An iteration I’d try next is expanding the information environment rather than relaxing the penalty. Give the agent retrievable supplementary context: portfolio documents, project descriptions, performance reviews. That reframes the problem from “don’t fabricate” to “find and use evidence,” which is a richer learning target and closer to how a human editor actually works with a client.
Content quality improved overall, but the scalar reward compresses multidimensional quality into one gradient. Consider two rollouts that both score +2.0 on the content rubric. One gets there through safe edits the judge liked overall: hallucination-control +1.0, preference +1.0, all four sub-metrics at zero. The other systematically improves every targeted dimension but leaves the judge unmoved on the whole: hallucination-control +1.0, clarity +0.25, quantification +0.25, JD alignment +0.25, action verbs +0.25, preference 0. Conservative and holistic versus targeted and systematic. The policy gradient sees the same scalar.

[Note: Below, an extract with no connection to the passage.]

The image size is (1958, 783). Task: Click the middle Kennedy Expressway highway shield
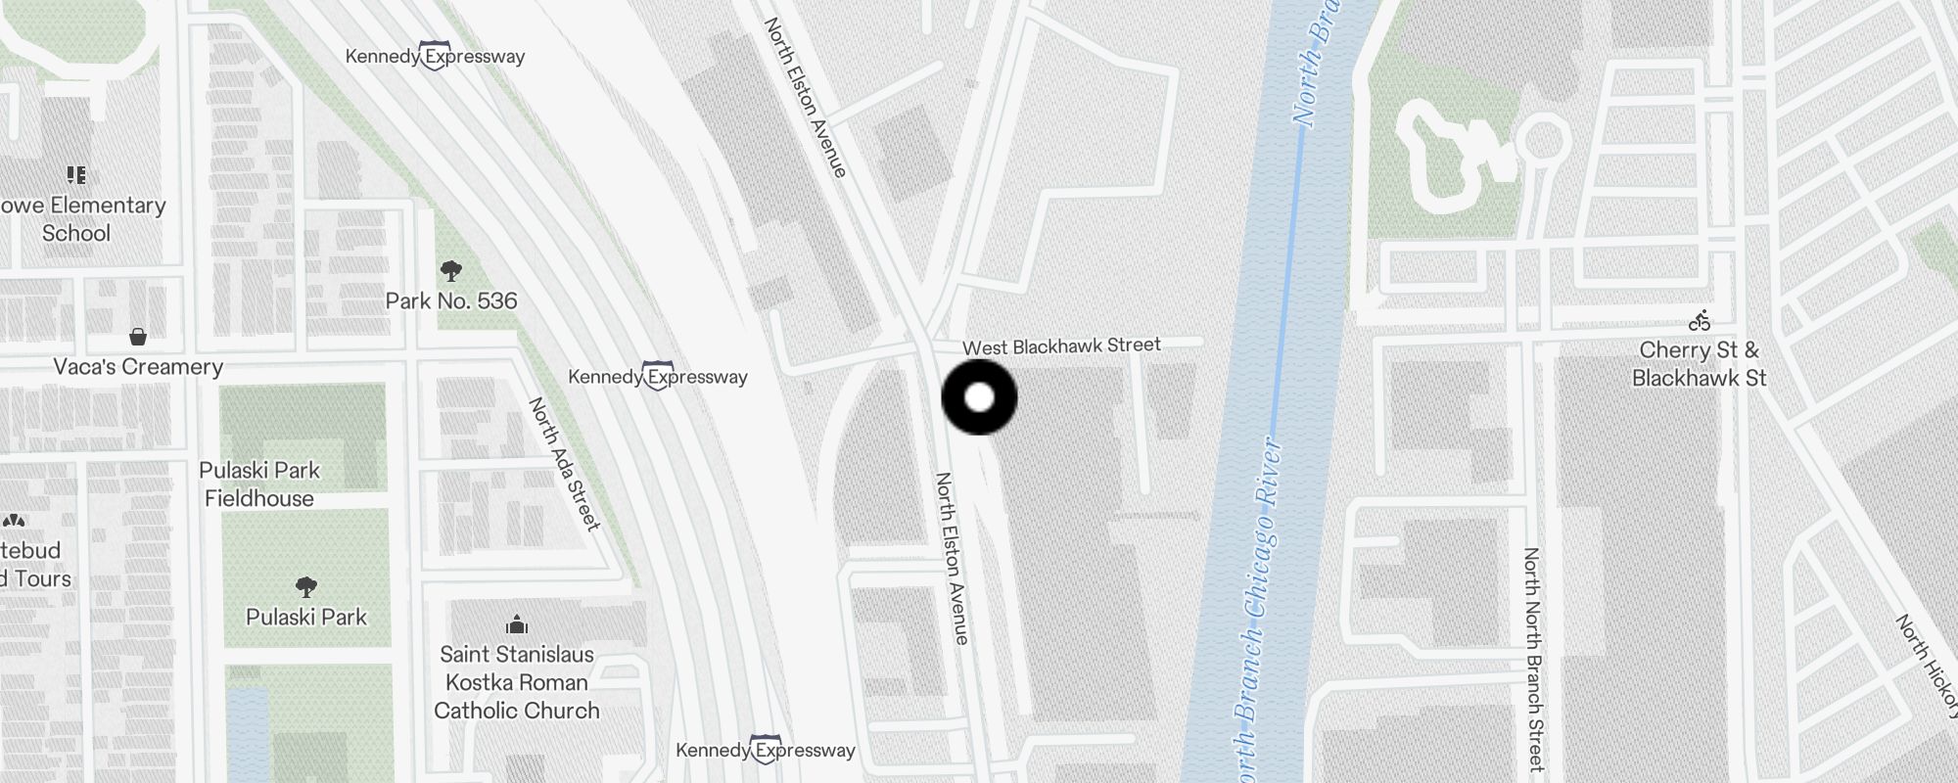pos(657,376)
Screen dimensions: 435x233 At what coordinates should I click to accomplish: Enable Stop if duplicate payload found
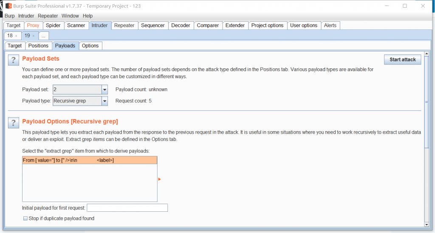[x=25, y=219]
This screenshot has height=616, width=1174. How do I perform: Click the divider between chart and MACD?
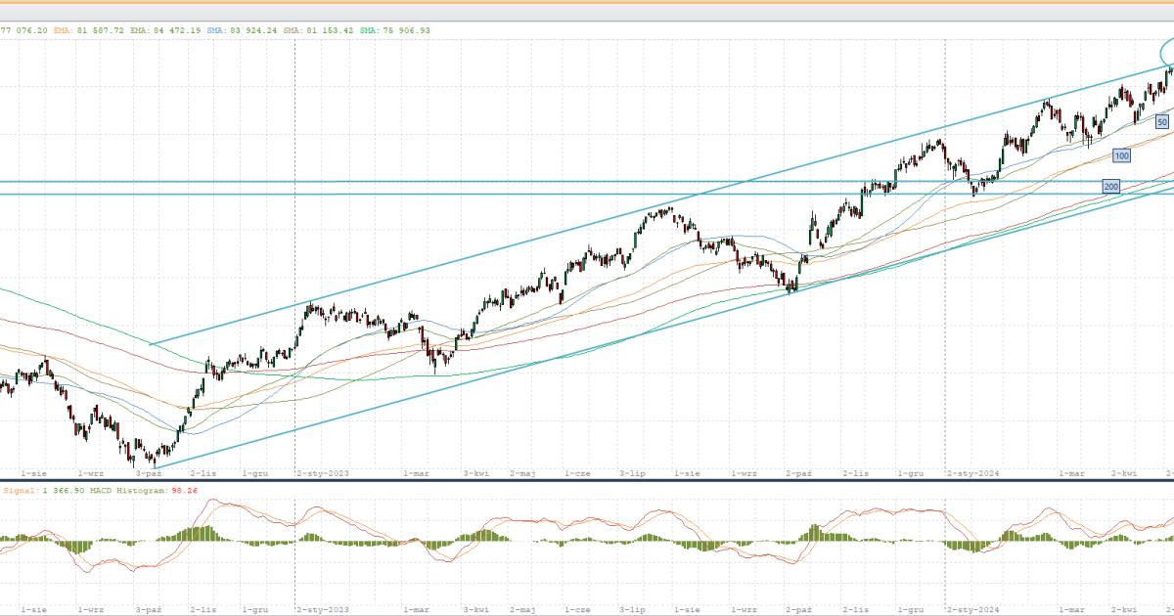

That’s the general form of the rubric-based reward problem. You can decompose quality into sub-metrics and weight them carefully, but once they collapse into R the signal about which dimensions improved and why gets lost. Preference, the holistic “vibe” metric, was the last to recover from its J-curve (step 103) and the most volatile throughout. It responds to everything the model does but provides no gradient about what to do differently.
Two directions seem promising. The first is pairwise comparison within rollout groups. GRPO already computes advantages relative to group members, and extending that with pairwise LLM judgments between rollouts for the same prompt would preserve the comparative signal that scalar scores discard. A judge comparing two +2.0 rollouts directly can say which revision is stronger and on what dimensions.
The second is judge feedback during the rollout itself. Right now the judge only gives the verdict at the end as a score. A mid-rollout critique — “the third bullet is still too vague for this JD” — would give the model optimizable signal about what to try next, not just how well it did.
Closing
So, can models with coding-agent-style harnesses learn to write better content with RLVR? Yes, if we take domain-specific reward design seriously. What becomes clear here is that as coding agents move into new professional domains, reward design becomes domain design: the tensions between rubric components are where the real signal about the domain lives. You have to let the model feel those tensions during optimization, and that’s what environment-grounded training gives you that offline methods can’t.
LLM judges make this approach portable. They can evaluate quality across virtually any professional domain, and the bottleneck is now the gap between their nuanced diagnostics and the signal that training can actually act on. The harness is mostly ready, and the reward craft is where this opens up.